2.4 Statistical analysis
To compare the bird diversity between the four different habitat types, different diversity indices and statistical analyses were used. In order to analyze bird species richness, we fitted mixed-effects models (R package lme4, function lmer, Bates et al. 2015) with habitat type and climate zone (temperate/Mediterranean) as explanatory variables (equation: lmer (SpR ~ Habitat + Climatic Zone + (1|Site)). Due to the nested design of the study, “Site” was used as a random factor. A post hoc test was used to determine pairwise differences between habitats (R package emmeans, function emmeans, Lenth 2022). Due to strong correlations between bird species richness, the number of recorded individuals, and singing activity in seconds, all analyses are based on species richness alone. To optimize the sample size, silvoarable and silvopastoral plots were analyzed together. A separate analysis of the species richness between the different habitat types for silvoarable versus silvopastoral sites is found in Supplementary Fig. S3; species richness showed the same trend between habitats for both types of systems. Bird community composition was analyzed using partial redundancy analyses (RDAs) based on the number of recorded individuals per species over the season with habitat as an explanatory variable and country as a conditional variable (R package vegan, function rda, Oksanen et al. 2013). Only species that occurred on more than two plots were retained in the analysis. Prior to analysis, the community data matrices were Hellinger-transformed, thereby giving lower weights to rare species (Legendre and Gallagher 2001). Due to strong differences in species composition, the Mediterranean sites and the temperate sites were analyzed separately. A permutation test with 9999 permutations was used to determine the significance of the results (R package vegan, function permutest, Oksanen et al. 2013). Finally, species turnover (β diversity) among habitats of the same type was assessed based on Euclidean distances for Mediterranean and temperate sites, respectively (R package vegan, functions vegdist and betadisper, Oksanen et al. 2013). The similarity of composition was calculated as distance to centroid and was compared between habitat types. Statistical significance was assessed through a permutation test with 9999 permutations (R package vegan, function permutest, Oksanen et al. 2013).

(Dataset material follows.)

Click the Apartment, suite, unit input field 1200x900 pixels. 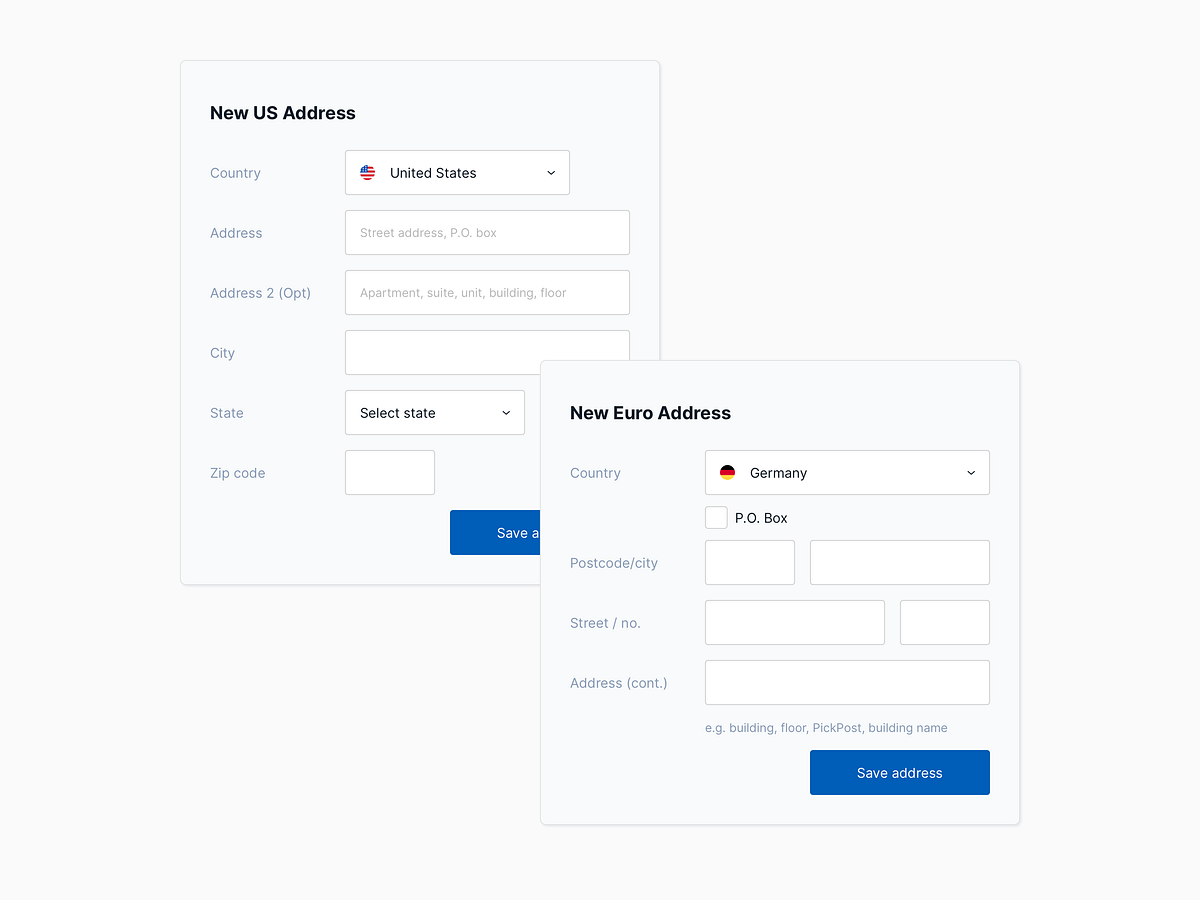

For all statistical tests, p-values lower than 0.05 were considered significant. P-values, means, and standard errors of mean (± SE) are given in text and tables. All statistical analyses were conducted in R version 4.2.2 (R Core Team 2022). Information about species habitat specialization (Open, Forest, or Generalist) indicated in Table 1 were found at https://www.iucnredlist.org/en. Species categorized as “Open habitat species” are breeding in “arable land,” “grassland,” or “pastureland,” but not forest. “Forests species” are those breeding in “forest,” but none of the mentioned open habitat types. As an exception, species with forest as breeding habitat of “major importance” were classified as forest species even if open habitats were listed for breeding, as well (e.g., the common chaffinch, Fringilla coelebs). Species categorized as “Generalist” are those associated with “forest” AND “arable land,” “grassland,” or “pastureland.” One species with neither forest, arable, or pastureland as breeding habitat is categorized as “other.”
3 Results
3.1 Species richness
In total, 48 different bird species were recorded (Table 1). Fourteen species were recorded in England, 16 in Germany, 8 in Switzerland, 19 in Central France, 13 in Southern France, 7 in Italy, 22 in Spain, and 8 in Portugal. In the temperate sites, the most common species were blackcap Sylvia atricapilla, common blackbird Turdus merula, wren Troglodytes troglodytes, robin Erithacus rubecula, and common chaffinch Fringilla coelebs. In the Mediterranean sites, common chaffinch Fringilla coelebs, corn bunting Emberiza calandra, nightingale Luscinia megarhynchos, crested or thekla lark Galerida sp., and short-toed treecreeper Certhia brachydactyla were the most commonly found species. The total number of species varied between habitats, with 34 species recorded in agroforestry, 28 in forests, 15 in orchards, and 13 in open agriculture.
The highest bird species richness per site was recorded in forests (5.20 ± 0.51), followed by agroforestry (3.63 ± 0.53), orchards (2.38 ± 0.78), and open agriculture (1.06 ± 0.31) (Fig. 3). Bird species richness in forests and agroforestry was significantly higher than in open agriculture. Moreover, species richness in forests was significantly higher than in orchards (Fig. 3, Table S2).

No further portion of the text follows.